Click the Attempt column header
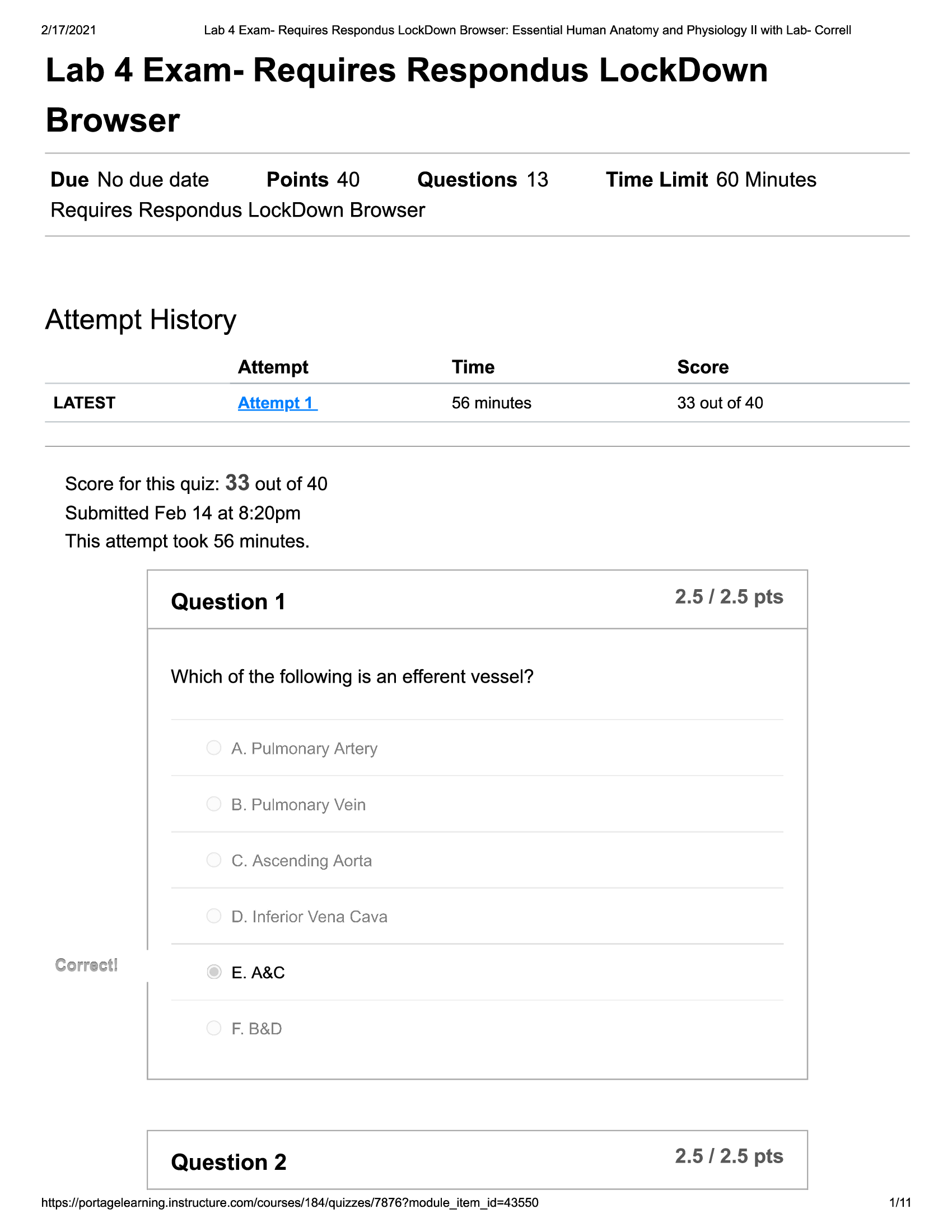The height and width of the screenshot is (1232, 952). pos(273,367)
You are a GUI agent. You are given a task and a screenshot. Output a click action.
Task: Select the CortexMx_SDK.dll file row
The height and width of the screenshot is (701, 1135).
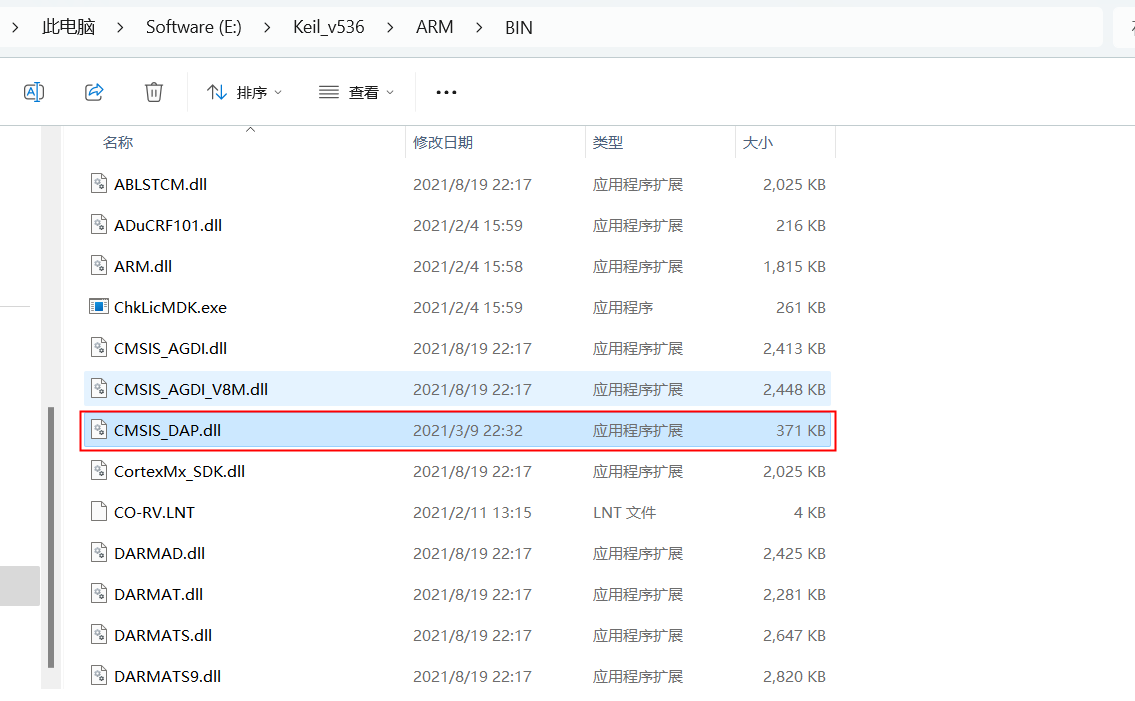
◇ ◇ ◇ ◇
§ Instructions for the task
Your answer should copy the listing word for word, with no pictures in it.

§ Exercise solution
Click the Attempt column header
The height and width of the screenshot is (1232, 952). pos(273,367)
You are a GUI agent. You are given a task and a screenshot. Output a click action.
Task: Select the CortexMx_SDK.dll file row
The height and width of the screenshot is (701, 1135).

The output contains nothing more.